Small mammals can be great additions to your family but are very different from dogs and cats. Food supplements, temperature and humidity can all make a difference in exotic pet’s health. Some animals, like pocket pets, only live for a few years while reptiles and birds can live over 50!

It’s always a good idea to consult with a local veterinarian for “pro tips” before venturing into the exotic pet world. Cascade Hospital for Animals is a great option. Exotic pet owners throughout the Midwest have traveled to Cascade Hospital for Animals to benefit from the expertise of their team, including Dr. Tracey Ritzman. She’s a board-certified veterinary specialist for birds and exotic companion mammals like rabbits, ferrets, guinea pigs and rodents, among others.

Rodents

Hamsters and gerbils’ more exotic cousins are an easy go-to for newbies.

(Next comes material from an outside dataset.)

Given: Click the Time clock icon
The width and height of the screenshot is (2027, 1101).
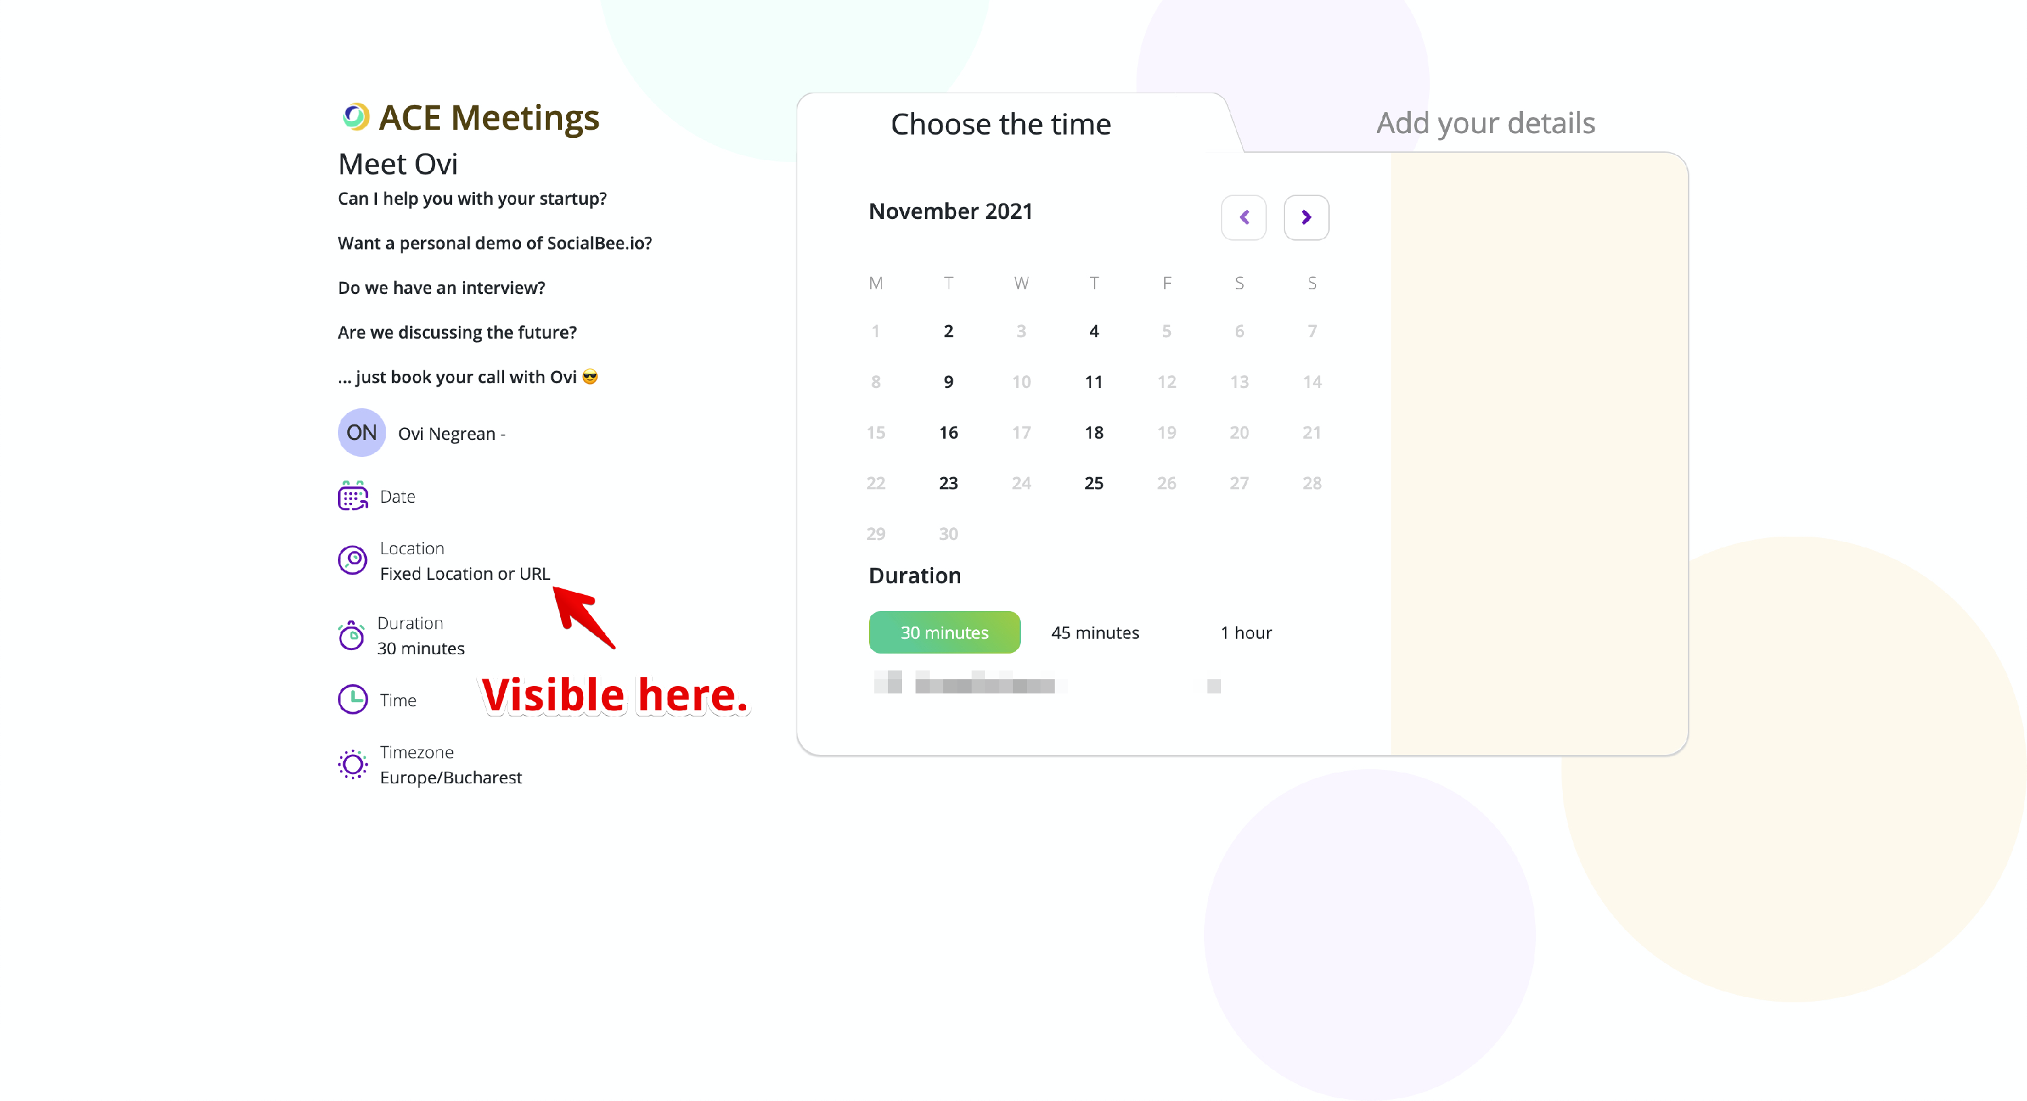Looking at the screenshot, I should click(x=353, y=699).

They’re easy to find in pet stores, relatively cheap and cute as can be. The chinchilla is a small animal native to the Andes mountains, while a Degu looks like a hamster but is native to Chile. There are many breeds and types of small rodents that make great additions to a family home (especially as a first-time pet for your littles).

Bunny Rabbits

Whether you call them rabbits or bunnies is up to you. However, all bunny owners should know they are not rodents. These lovable long-eared pets are technically categorized as Lagomorphs — which are smaller burrowing animals. According to the MSPCA, buns are meticulously clean and easy to train and house break. Much like a dog, a pet rabbit can be taught to come to his/her name, sit in your lap and even do some tricks. Important note: Bunnies cannot vomit, so it is crucial to feed them only healthy, fresh foods.

Reptiles and Amphibians

The list of exotic reptiles and amphibians is long but includes tree frogs, geckos, iguanas, pythons and many more. These animals are a popular choice in the pet industry and sell well at a variety of pet shops across the US. Reptiles are typically native to warmer climates and therefore need warmth and a specific habitat to regulate their body temperature. Amphibians live in diverse climates around the world. The hardest part about reptile and amphibian pet ownership is feeding time. This can be an expansive (and expensive) hobby.

Exotic Fish

Exotic animals qualify as any animal not native to a country. Most exotic fish found in home aquariums include piranha and red-bellied pacu. Red-bellied pacu grow quickly in an aquarium, so be sure to have the extra space for your guppies to grow. To keep your red-bellied pacu healthy, you’ll need a tank with an extensive filter system.

Insects and Arachnids

For those who prefer the underdogs of the “cute pets” world, insects and arachnids might be the best option. Examples include scorpions, tarantulas and jumping spiders. Many owners enjoy the opportunity to watch and observe these fascinating creatures in their habitats, learning and studying their behaviors. However, the very specific environment and dietary needs can be too much for many owners — not to mention the chances of the spider or scorpion escaping.